Face à la persistance de la crise immobilière et à une croissance morose, le gouvernement chinois a annoncé de nouvelles mesures de soutien. La Banque Populaire de Chine (PBoC) a abaissé le taux de prise en pension (reverse repo) à 7 jours de 20 points de base, le portant à 1,5 %6, et a également annoncé une réduction de 50 points de base du ratio de réserves obligatoires des banques. Concernant le secteur immobilier, la PBoC a abaissé l'exigence de paiement initial pour les seconds prêts immobiliers à 15 %, contre 25 %6 auparavant, après une première réduction en mai (de 30 % à 25 %), et a demandé aux banques de réduire les taux d'intérêt sur les crédits immobiliers existants d'environ 50 points de base6.
Bien que des mesures similaires aient été mises en place au cours des dernières années avec un impact limité sur l’économie, le fait qu'elles aient été annoncées le même jour a renforcé la confiance des investisseurs. De plus, la politique budgétaire pourrait jouer un rôle de plus en plus important pour soutenir l’économie.
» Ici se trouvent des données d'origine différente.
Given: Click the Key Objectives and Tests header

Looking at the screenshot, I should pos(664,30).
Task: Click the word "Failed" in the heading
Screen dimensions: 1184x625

En effet, au cours des dernières années, la pratique du Politburo7 a été de se concentrer sur les questions structurelles et idéologiques. Or, la préoccupation principale de la dernière réunion était distincte, réitérant le message de soutien à la croissance et aux prix des actifs annoncé quelques jours plus tôt par la PBoC. Bien que le Politburo n'ait offert aucun détail sur l’ampleur ou le calendrier d’un potentiel plan de relance, ce changement de ton reflète vraisemblablement un sentiment d’urgence de la part des dirigeants politiques pour stimuler l’économie et restaurer la confiance des marchés. Reste à voir maintenant si les moyens mis en œuvre seront à la hauteur de l’espoir qu’à susciter ce changement de cap.
Achevé de rédiger le 07 octobre 2024.